** Bacaan yang Diberikan **
MENDENGAR hakim menyebut hukuman 20 tahun penjara Henky
Dirgantara alias Aceng tak bisa menahan emosi. "Jaksa brengsek!
Mana keadilan?" serunya lantang. la lalu menyambar perangkat
pengeras suara dan melemparkannya ke Jaksa Haryadi Widyasa.
Untung sasarannya sigap. Jaksa itu mendorong meja di hadapannya
sampai terbalik. Luput. Drama singkat di Pengadilan Negeri
Jakarta Barat, Senin pekan lalu itu, berakhir karena Henky
segera diringkus petugas.
Henky, 28 tahun, sejak semula memang menolak tuduhan sebagai
otak dan pelaku utama percobaan perampokan disertai kekerasan,
hingga Nyonya Arief, yang sedang hamil lima bulan, meninggal.
Risidivis yang cukup dikenal itu kepada TEMPO selalu mengatakan,
"saya tidak merasa melakukan apa-apa."
Apa mau dikata, bukti-bukti dan keterangan para saksi,
memberatkan dia. Dari saksi Go Tjin Moy, istrinya sendiri,
misalnya. Dalam kesaksian yang dibacakan dalam sidang, Tjin Moy
menyatakan bahwa suatu hari, Desember 1981, Henky dan beberapa
kawannya mengaku baru saja merampok di Kebon Jeruk, Jakarta
Barat, namun tidak berhasil. Tapi, Tjin Moy melihat ada noda
darah di baju-baju suaminya, Ujang Rachman, dan Cecep. Di
samping itu saksi juga tahu persis bahwa Henky mempunyai sepucuk
pistol FN 46 lengkap dengan pelurunya.
Berdasar bukti yang cukup, Juni lalu, jaksa menuntut hukuman
mati bagi Henky. Dan itulah, tampaknya, yang membuat Henky
berang. Ia menuduh Jaksa Haryadi menuntut hukuman berat, karena
ia tak mampu memberi sogokan (Lihat: Jawab Jaksa).
Percobaan perampokan di siang bolong terhadap Arief Effendy,
pengusaha pabrik plastik di bilangan Kebon Jeruk, Jakarta Barat,
bermula dari info Hasan Basri bin Lili. Kepada Ujang Rachman,
temannya sesama sopir, Hasan pernah bercerita bahwa majikannya
sering membawa uang sampai puluhan juta rupiah. Kalau tak
disetor ke bank, begitu ceritanya, uang tadi disimpan di lemari
besi di rumahnya.

** Data yang Diberikan **
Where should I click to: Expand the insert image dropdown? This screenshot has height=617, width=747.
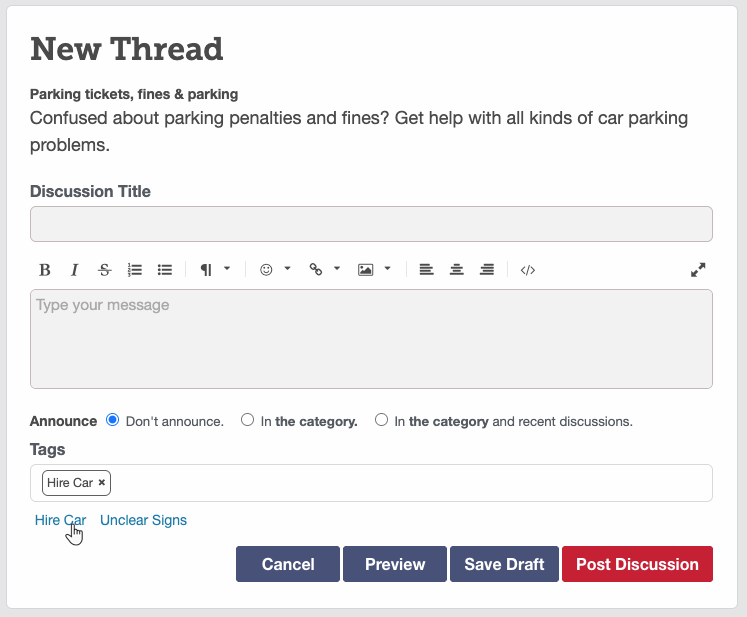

** Yang Harus Dikerjakan **
1 > Tuliskan kembali bagian bacaan tanpa mengubah satu kata pun, mulai dari "MENDENGAR hakim menyebut" sampai "lima bulan, meninggal.".
2 > Terjemahkan kalimat dari bacaan ini ke dalam bahasa Inggris: "Berdasar bukti yang cukup, Juni lalu, jaksa menuntut hukuman mati bagi Henky."
Data di atas tidak perlu dipakai.

** Hasil Pengerjaan **
1 >
MENDENGAR hakim menyebut hukuman 20 tahun penjara Henky
Dirgantara alias Aceng tak bisa menahan emosi. "Jaksa brengsek!
Mana keadilan?" serunya lantang. la lalu menyambar perangkat
pengeras suara dan melemparkannya ke Jaksa Haryadi Widyasa.
Untung sasarannya sigap. Jaksa itu mendorong meja di hadapannya
sampai terbalik. Luput. Drama singkat di Pengadilan Negeri
Jakarta Barat, Senin pekan lalu itu, berakhir karena Henky
segera diringkus petugas.
Henky, 28 tahun, sejak semula memang menolak tuduhan sebagai
otak dan pelaku utama percobaan perampokan disertai kekerasan,
hingga Nyonya Arief, yang sedang hamil lima bulan, meninggal.

2 > Based on sufficient evidence, last June the prosecutor sought the death penalty for Henky.